Gokul C. Das
Baylor College of Medicine, USA
"Gokul C. Das, Ph.D., is a member of the faculty in the Department of Medicine at Baylor College of Medicine and of the center for AIDS research, Center for Drug Discovery and Dan-L Duncan Cancer Center. He is an Ex-Professor of the Department of Molecular Biology, University of Texas Health Science Center at Tyler. His long term interest is in biological carcinogenesis, both DNA and RNA viruses, and therapeutic development. He has published significantly in first rated journals, serves in the editorial boards and as reviewers of a number of journals of repute. He was a recipient of international guest scientist award from Japanese Government and a member of the biotechnology delegtion to China."
"Chronic hepatitis C virus (HCV) infection is considered as a metabolic disease; it induces insulin resistance (IR) as the pathogenic foundation for metabolic syndrome, type 2 diabetes milletus and liver diseases including hepatocellular carcinoma. Development of IR makes IFN-based therapy non-responsive. The molecular basis of IR and non-response to therapy is not well understood, but insulin receptor substrates (IRS-1 and IRS-2) mediated pathways are implicated. We hypothesize that both IRS’s are involved, IRS-1 through phosphorylation at Ser312, and IRS-2 through down regulation by mi RNAs. In persistently infected liver cell model, the pathways for glucose homeostasis (IRS-1-Akt-GSK-3-GS) and insulin signaling (IRS-1- PI-3K/Akt) are dysregulated and it also elicits autophagy as a contributory factor to IR. Inactivating phosphorylation of GSK-3β Ser 9 and of GS Ser641 is inhibited in IFN-cured cells. These pathways are activated early and interact as Beclin 1, its negative regulator Bcl-XL and IRS-1 Ser 312 are present in the same immunocomplex. The energy sensors mTOR and AMPK are also activated by phosphorylation and inhibited by IFN α. We find that IRS-2 is a possible target for miRNAs especially for hsa-let -7i/7e.
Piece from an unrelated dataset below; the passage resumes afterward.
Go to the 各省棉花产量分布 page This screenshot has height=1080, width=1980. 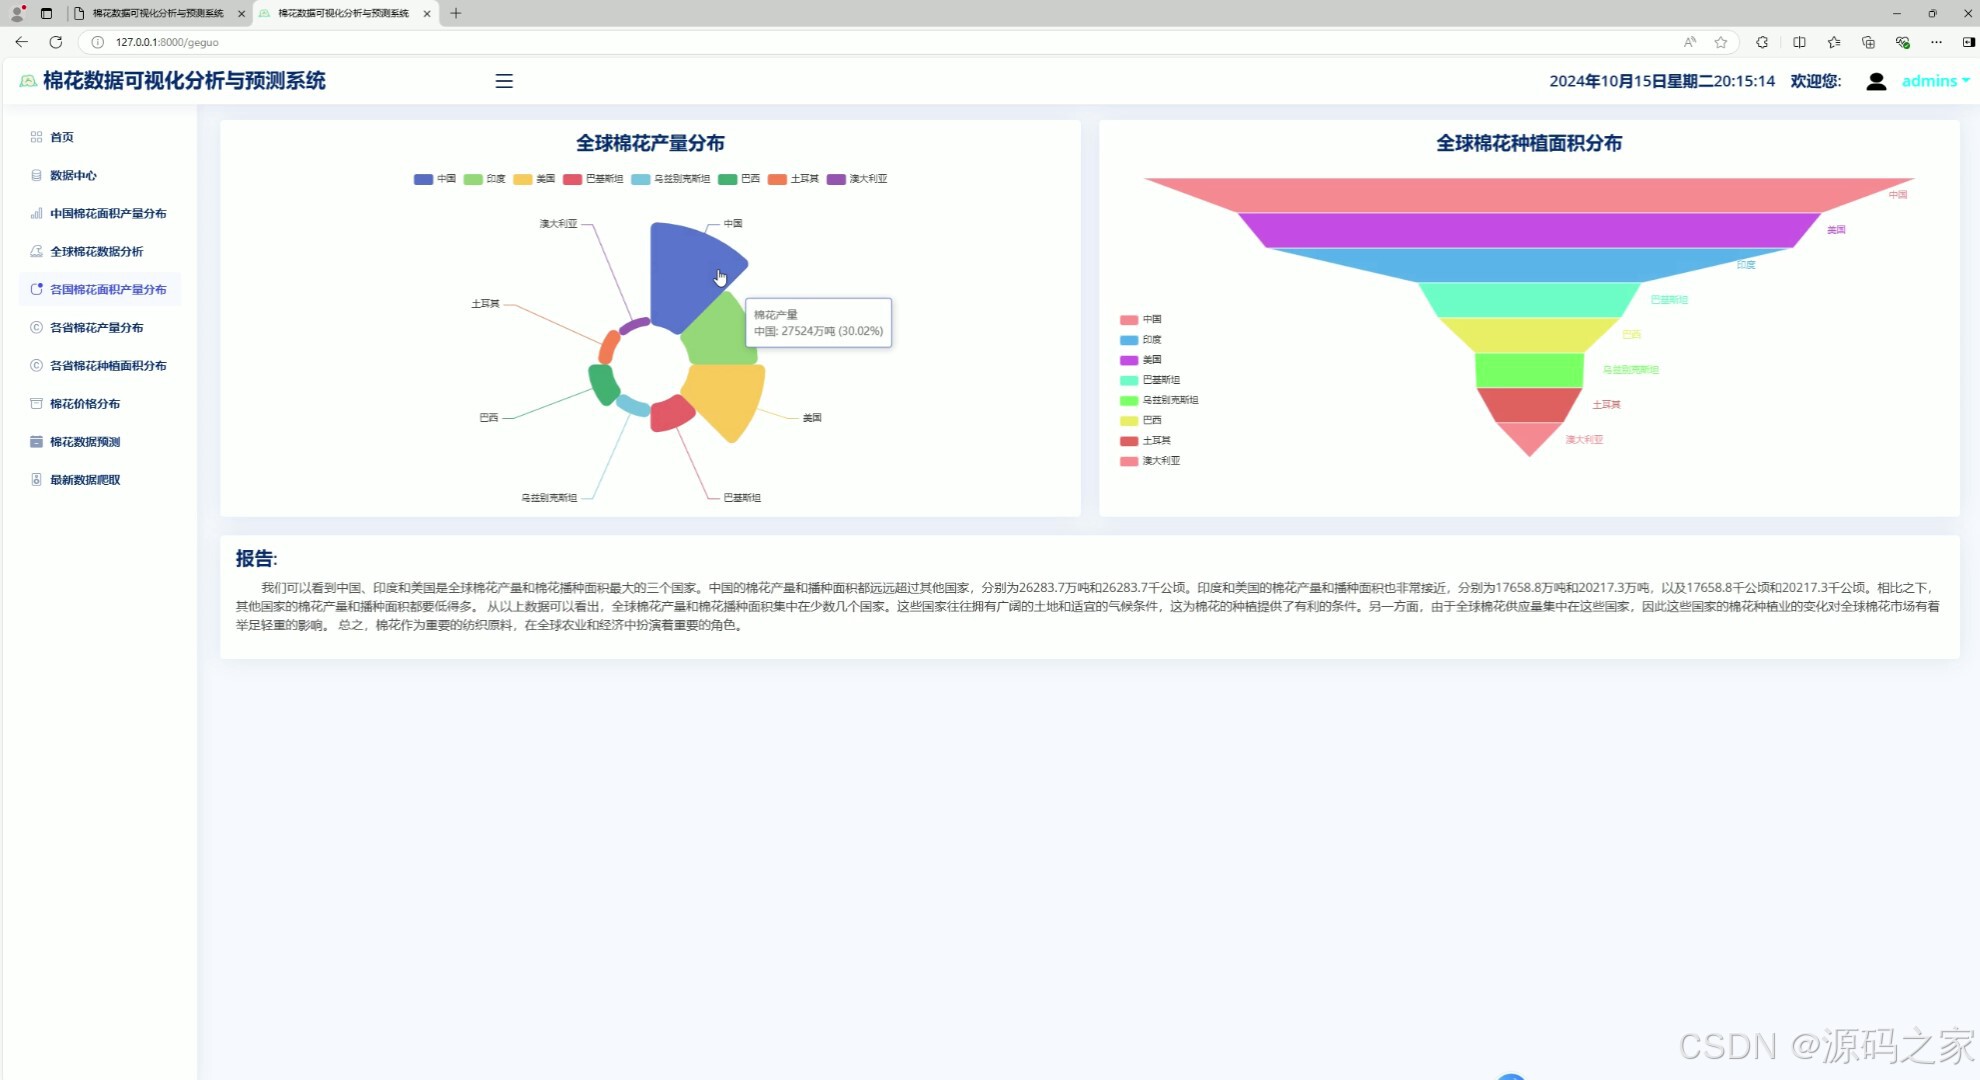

In cells cured by IFNα, these are down regulated and is accompanied by the up regulation of several other mi RNAs related to IR, PI-3K-Akt or apoptosis pathway. Our results suggest that pathways leading to IR are activated early in infection and IRS-1/2 mediated pathways, with regulatory feed- back loops connecting GSK-3, are involved in the development of IR and therapeutic response."